11th President of Concordia University Chicago
- In office 2014–2019
- Preceded by: John F. Johnson
- Succeeded by: Russell P. Dawn

18th Deputy Chief of Chaplains for Reserve Matters
- In office October 2013 – October 2016
- Preceded by: Gregory C. Horn

Personal details
- Born: Daniel Lee Gard January 29, 1954 (age 72)
- Spouse: Annette K. (Scheumann) Gard
- Children: Rachel Gard, Hannah Gard, Caleb Gard
- Alma mater: Carthage College; Concordia Theological Seminary; University of Notre Dame;
- Awards: Legion of MeritDefense Meritorious Service Medal; Meritorious Service Medal; Navy and Marine Corps Commendation Medal; Navy and Marine Corps Achievement Medal;
- Nickname: Dan

Military service
- Allegiance: United States
- Branch/service: United States Navy
- Years of service: 1988–2016
- Rank: Rear Admiral

= Daniel L. Gard =

United States Navy rear admiral

Daniel L. Gard is a retired rear admiral in the United States Navy Reserve and was Deputy Chief of Chaplains for Reserve Matters of the United States Navy Chaplain Corps. He was also the president of Concordia University Chicago.

==Civilian career==
Gard was the 11th president of Concordia University Chicago, retiring in 2019. He was a member of the faculty of Concordia Theological Seminary from 1989 to 2014, and again since 2019. Previously, he served as a Lutheran pastor in Mishawaka, Indiana.
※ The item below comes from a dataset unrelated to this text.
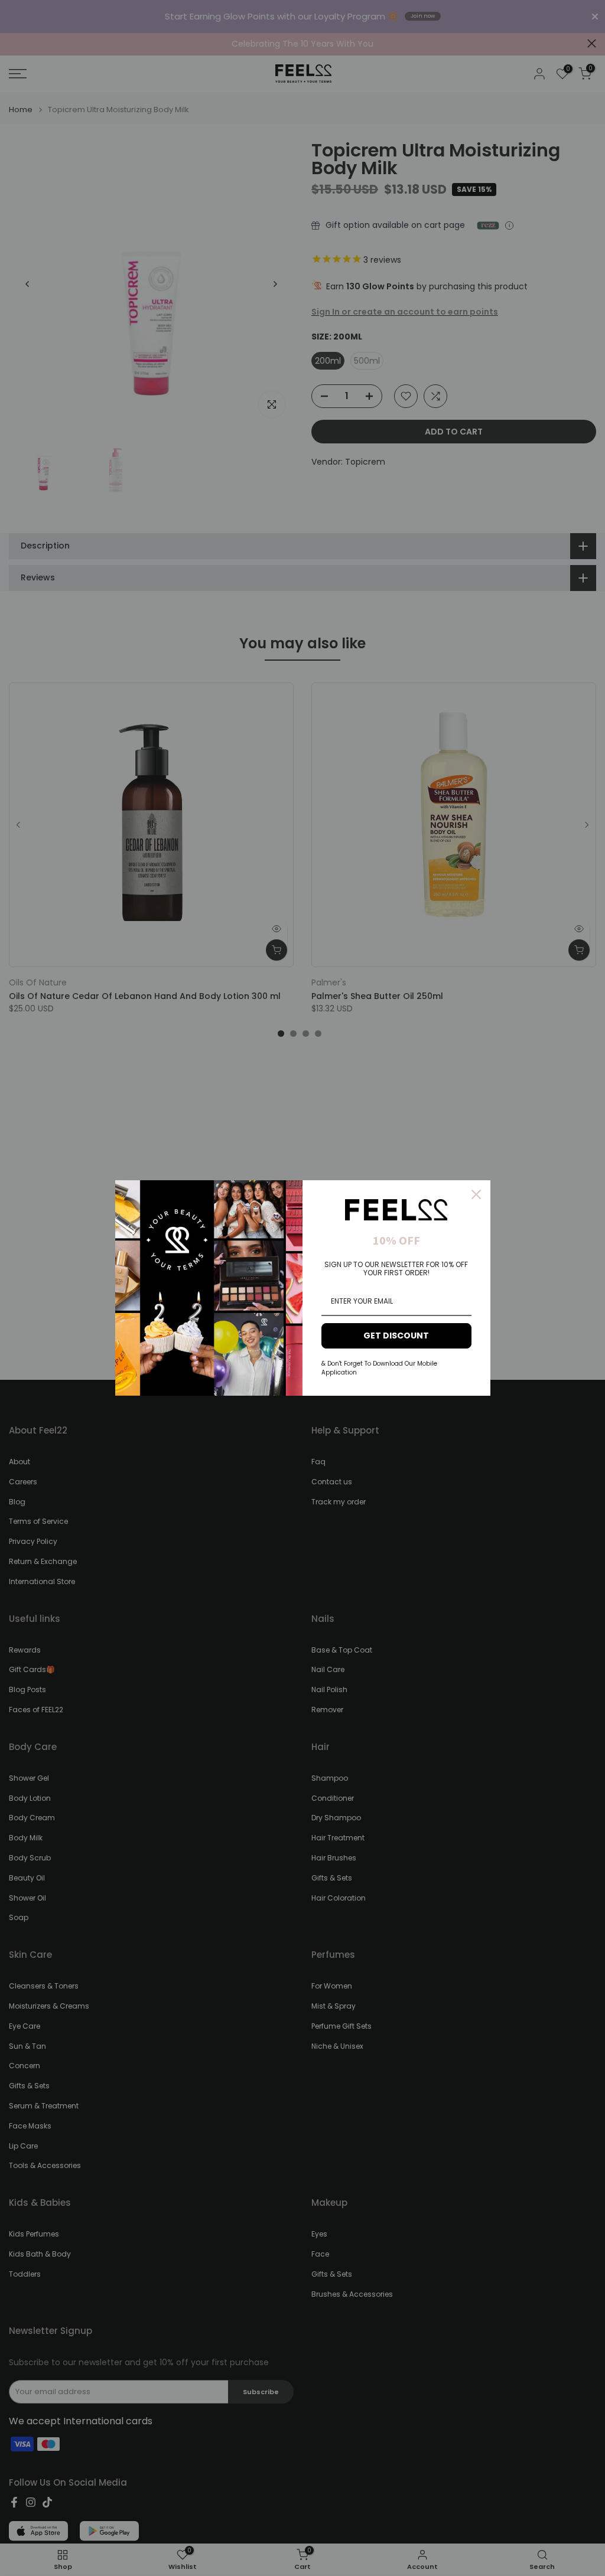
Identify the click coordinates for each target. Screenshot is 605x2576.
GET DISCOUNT (396, 1335)
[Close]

He is a graduate of Carthage College, Concordia Theological Seminary, and the University of Notre Dame.

==Military career==
Gard was commissioned a lieutenant (junior grade) in the Navy Reserve in 1988. His assignments include being stationed at Naval Air Station Sigonella, Deputy Force Chaplain and Deputy Director of Operations Ministry of the United States Atlantic Fleet, Deputy Force Chaplain of the United States Marine Corps Reserve and Deputy Chaplain of the United States Marine Corps for Reserve Matters.

Following the September 11 attacks, Gard took part in the recovery operations of The Pentagon. He was later deployed to serve in the Iraq War and as Deputy Force Chaplain for Marine Forces Reserve before serving as Joint Task Force Chaplain of Joint Task Force Guantanamo. In 2013, he served as Deputy Chaplain of the Marine Corps for Reserve Matters. Gard assumed his duties as Rear Admiral and Deputy Chief of Chaplains for Reserve Matters in 2013 and retired in 2016.

Awards he has received include the Legion of Merit, Defense Meritorious Service Medal, the Meritorious Service Medal, the Navy and Marine Corps Commendation Medal and the Navy and Marine Corps Achievement Medal.